EXERCISE: In the entries that follow, how many lines hold "computer"? Nothing but the number is expected.
[Opening EXCERPTED DATA section]
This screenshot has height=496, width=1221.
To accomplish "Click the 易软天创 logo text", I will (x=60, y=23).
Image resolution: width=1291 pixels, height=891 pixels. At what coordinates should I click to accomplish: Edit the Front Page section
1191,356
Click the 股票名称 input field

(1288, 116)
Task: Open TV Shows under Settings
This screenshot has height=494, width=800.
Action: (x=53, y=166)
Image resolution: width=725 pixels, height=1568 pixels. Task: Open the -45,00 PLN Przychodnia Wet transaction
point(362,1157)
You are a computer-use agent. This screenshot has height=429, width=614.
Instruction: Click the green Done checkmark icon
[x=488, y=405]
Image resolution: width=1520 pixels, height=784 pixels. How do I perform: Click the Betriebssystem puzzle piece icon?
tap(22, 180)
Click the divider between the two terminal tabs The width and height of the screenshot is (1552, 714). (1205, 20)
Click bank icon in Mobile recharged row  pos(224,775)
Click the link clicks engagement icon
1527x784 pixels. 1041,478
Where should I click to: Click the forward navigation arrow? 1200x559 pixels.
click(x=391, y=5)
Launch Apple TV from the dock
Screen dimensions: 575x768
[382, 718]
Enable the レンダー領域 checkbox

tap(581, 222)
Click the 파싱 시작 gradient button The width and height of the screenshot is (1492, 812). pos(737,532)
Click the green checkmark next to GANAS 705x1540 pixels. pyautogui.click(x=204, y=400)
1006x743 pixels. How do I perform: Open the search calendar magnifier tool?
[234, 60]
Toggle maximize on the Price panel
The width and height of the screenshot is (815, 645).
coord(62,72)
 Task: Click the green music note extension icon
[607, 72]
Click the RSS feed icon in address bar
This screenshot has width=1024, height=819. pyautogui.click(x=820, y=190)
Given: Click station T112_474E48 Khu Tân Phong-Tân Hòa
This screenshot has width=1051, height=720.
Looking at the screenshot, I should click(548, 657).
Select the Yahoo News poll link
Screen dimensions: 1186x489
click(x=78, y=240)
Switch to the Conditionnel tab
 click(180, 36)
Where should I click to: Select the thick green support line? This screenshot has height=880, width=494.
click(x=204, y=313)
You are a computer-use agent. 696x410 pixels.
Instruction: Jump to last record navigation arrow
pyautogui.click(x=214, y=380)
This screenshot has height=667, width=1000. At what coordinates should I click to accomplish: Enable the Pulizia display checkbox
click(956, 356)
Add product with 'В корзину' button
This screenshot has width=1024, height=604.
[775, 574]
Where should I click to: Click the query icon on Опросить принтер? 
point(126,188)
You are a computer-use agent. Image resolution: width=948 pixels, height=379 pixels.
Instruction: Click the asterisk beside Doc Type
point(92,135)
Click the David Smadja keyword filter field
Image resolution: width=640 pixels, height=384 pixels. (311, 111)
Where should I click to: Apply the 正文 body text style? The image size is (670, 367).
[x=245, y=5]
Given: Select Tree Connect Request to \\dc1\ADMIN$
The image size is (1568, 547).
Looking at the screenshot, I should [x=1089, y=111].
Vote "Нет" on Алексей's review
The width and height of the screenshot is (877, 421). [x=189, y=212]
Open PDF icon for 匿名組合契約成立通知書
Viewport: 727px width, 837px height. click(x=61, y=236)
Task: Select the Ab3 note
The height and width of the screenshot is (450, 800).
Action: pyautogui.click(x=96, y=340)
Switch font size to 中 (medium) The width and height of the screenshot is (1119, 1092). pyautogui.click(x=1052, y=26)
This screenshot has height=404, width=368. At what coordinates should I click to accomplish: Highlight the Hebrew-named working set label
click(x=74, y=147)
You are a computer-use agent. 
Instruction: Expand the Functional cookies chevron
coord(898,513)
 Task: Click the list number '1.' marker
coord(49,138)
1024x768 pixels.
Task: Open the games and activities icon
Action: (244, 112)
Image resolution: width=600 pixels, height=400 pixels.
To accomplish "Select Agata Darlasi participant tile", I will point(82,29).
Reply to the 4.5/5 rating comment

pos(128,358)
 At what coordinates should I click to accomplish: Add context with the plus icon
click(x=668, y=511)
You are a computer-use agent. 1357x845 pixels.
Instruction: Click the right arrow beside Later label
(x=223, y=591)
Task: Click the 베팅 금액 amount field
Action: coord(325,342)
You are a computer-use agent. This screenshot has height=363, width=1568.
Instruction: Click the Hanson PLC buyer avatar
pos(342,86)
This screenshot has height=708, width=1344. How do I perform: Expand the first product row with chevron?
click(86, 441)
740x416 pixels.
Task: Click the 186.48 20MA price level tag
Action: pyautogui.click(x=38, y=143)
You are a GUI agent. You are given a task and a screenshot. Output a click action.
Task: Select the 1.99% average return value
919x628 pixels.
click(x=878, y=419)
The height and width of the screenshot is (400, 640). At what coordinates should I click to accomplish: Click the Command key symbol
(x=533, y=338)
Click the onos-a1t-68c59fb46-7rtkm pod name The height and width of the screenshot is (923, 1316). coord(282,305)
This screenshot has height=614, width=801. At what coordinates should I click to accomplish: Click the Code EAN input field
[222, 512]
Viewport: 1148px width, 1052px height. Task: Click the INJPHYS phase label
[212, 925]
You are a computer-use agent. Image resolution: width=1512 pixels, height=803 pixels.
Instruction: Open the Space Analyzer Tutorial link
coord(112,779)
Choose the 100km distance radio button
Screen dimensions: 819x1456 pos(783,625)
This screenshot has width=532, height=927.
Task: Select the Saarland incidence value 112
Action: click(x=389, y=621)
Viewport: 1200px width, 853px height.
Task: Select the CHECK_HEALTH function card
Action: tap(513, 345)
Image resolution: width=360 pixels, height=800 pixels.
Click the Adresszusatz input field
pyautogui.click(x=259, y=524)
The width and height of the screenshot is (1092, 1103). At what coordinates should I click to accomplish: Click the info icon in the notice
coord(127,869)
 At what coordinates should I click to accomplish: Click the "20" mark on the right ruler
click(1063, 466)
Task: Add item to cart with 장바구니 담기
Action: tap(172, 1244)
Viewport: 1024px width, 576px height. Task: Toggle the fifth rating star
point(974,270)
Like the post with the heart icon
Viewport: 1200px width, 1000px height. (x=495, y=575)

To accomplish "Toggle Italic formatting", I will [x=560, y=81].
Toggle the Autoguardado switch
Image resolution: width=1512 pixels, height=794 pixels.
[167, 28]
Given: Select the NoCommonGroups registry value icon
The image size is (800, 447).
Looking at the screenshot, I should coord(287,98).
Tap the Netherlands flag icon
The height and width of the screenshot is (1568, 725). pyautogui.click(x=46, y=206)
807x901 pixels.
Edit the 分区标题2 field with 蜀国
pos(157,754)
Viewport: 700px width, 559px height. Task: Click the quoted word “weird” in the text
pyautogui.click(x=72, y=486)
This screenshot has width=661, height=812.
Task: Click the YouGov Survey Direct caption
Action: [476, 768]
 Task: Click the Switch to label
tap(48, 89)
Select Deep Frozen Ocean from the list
[Closing EXCERPTED DATA section]
RESULT OF THIS TASK: 7